Administration's use of interim rules upsets industry
- By Matthew Weigelt
- Jun 07, 2011
Business groups are questioning the Obama administration’s frequent use of interim rules that put regulations into effect before the final language is settled. That means that companies can spend money to comply only to have the requirements change again.
“We believe that the ever increasing reliance upon the use of an interim rule violates the spirit of the Office of Federal Procurement Policy Act, at a minimum, and misuses the ‘urgent and compelling’ exception,” said a letter from the Council on Defense and Space Industry Associations.
The letter was sent to the Defense Department’s defense procurement and acquisition policy office May 26 and six business groups signed it. A source close to the council said leaders are drafting a similar letter for the Office of Federal Procurement Policy.
The Federal Acquisition Regulations allow for officials to set up a rule immediately. The council complained to DOD that many times interim rules are not under "urgent and compelling circumstances" to warrant such an action, and regulators sometimes don’t give a reason for why a rule needs to go into effect immediately.
However, the council said the pressure to implement often isn’t there. For example, a statutory deadline does not put a proposed regulation under any pressing circumstances in most cases, it said.

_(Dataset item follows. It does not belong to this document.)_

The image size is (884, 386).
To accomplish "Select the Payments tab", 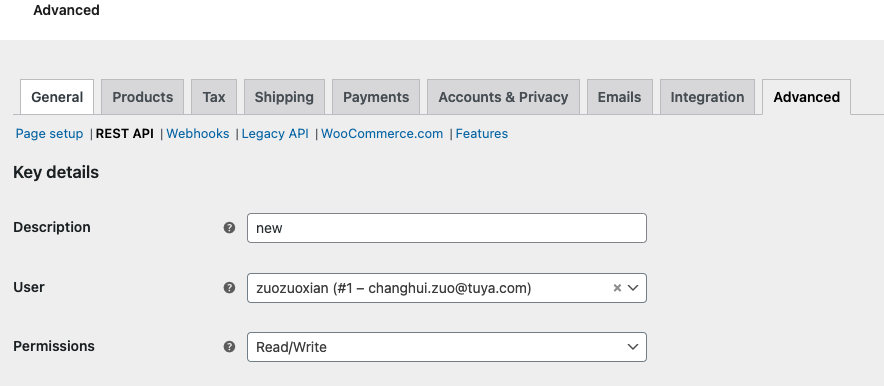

The council pointed to a recent case that amends the Defense Federal Acquisition Regulation Supplement regarding companies’ business systems for accounting, purchasing, and other areas. The regulation clarifies policies about the definition and administration of the systems used to help with DOD auditors’ oversight. (Read the regulation.)
The rule was published May 18 and immediately took effect.
The rule on business systems has been issued twice under different proposals. Now the fiscal 2011 National Defense Authorization Act requires more revisions to business systems regulations.
The council contended the cost of compliance goes up if a rule goes into effect immediately and then is changed. The government often pays more in the end, and the contractor has to deal with more risk.
“The nature of the change imposed on the procurement system by a new regulation should be given more weight,” the letter states.
Matthew Weigelt is a freelance journalist who writes about acquisition and procurement.